Sabía de esto la princesa Mirae nacida de aquella estrella melancólica, que desde el Norte más lejano aguardaba cumplir la edad para ser parte de esta peregrinación. No sería la primera de la Ciudadela en intentarlo, con la salvedad de que sería la primera en hacerlo, que tendría que descender del castillo colgante y cruzar medio mundo a pie. Era descabellado por donde sea que se mirara, como se lo recordaban también los ancianos del Consejo cuando se hablaba en la cena de su anhelo infantil. Pero la reina Doira estaba enferma desde hacía años y esa agonía se había visto reflejada en constelaciones pálidas, que no resplandecían con la gloria de otros tiempos. Las Boreales que eran las rutas que descendían de la Ciudadela a la tierra se apagaban en ocasiones, los vagabundos decían perder la ruta por culpa de su ausencia.

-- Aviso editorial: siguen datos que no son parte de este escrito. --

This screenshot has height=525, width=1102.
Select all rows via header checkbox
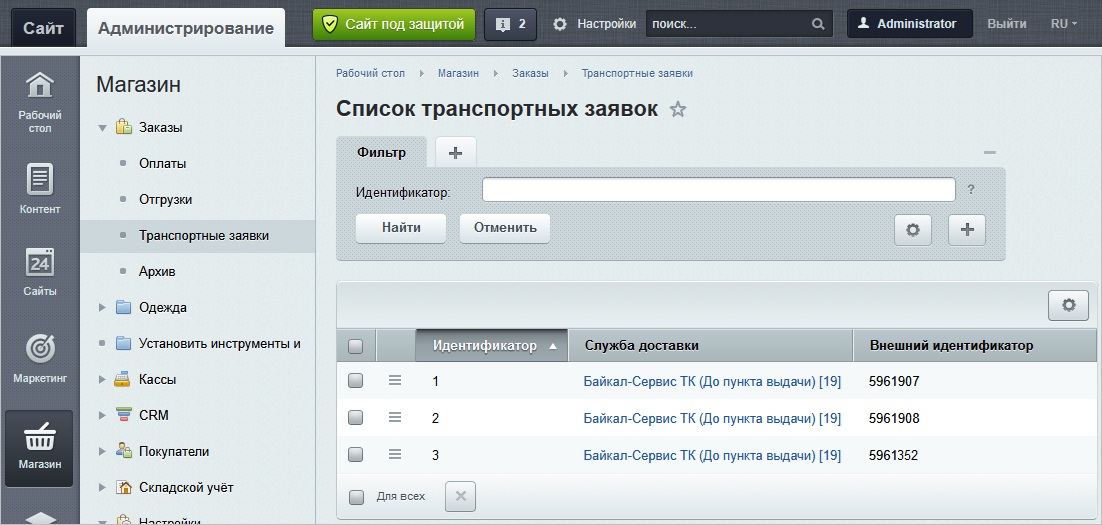click(x=355, y=346)
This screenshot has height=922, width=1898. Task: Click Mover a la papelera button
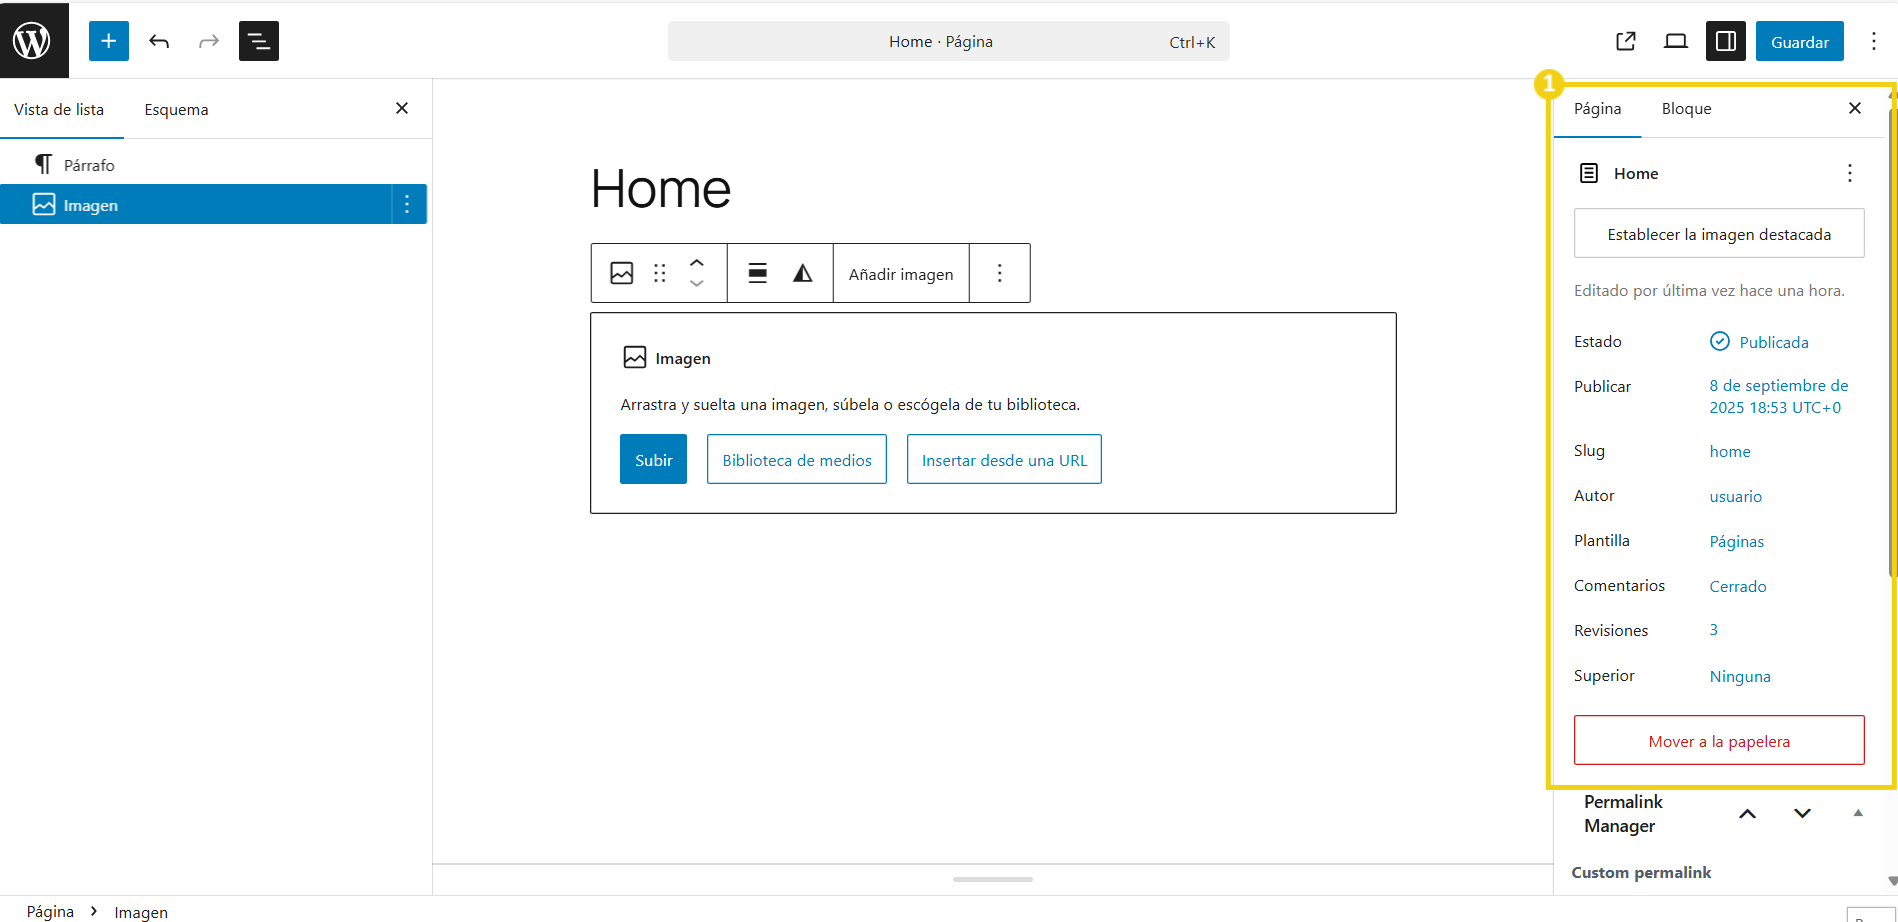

Era determinación de la princesa conseguir una cita con el Dragón Blanco para rogar por la salud de su madre, y cuando el Consejo impuso la prohibición de que abandonara el castillo, se escapó siendo guiada por una estrella tímida y corrió todo lo largo de las Boreales, cayendo en el último tramo cuando estas se desvanecieron. Rodó cuesta abajo, lastimándose gravemente el cuerpo. Se manchó las manos de su propia sangre al rozar los cortes que se había hecho. El dolor fue lo primero que conoció en la tierra, así comenzó su andar y la caridad de unos campesinos, que la creyeron herida por bandidos, la sanó. Escondió de ellos sus alas que la identificaban como una hija de las estrellas, bajo una pesada capa. Amarró su cabellera oscura en una trenza que dejó caer a su espalda y echó a andar por los caminos, confundiéndose entre los muchos peregrinos que emigraban hacia la cima del sol naciente donde brillaba el palacio del Dragón Blanco.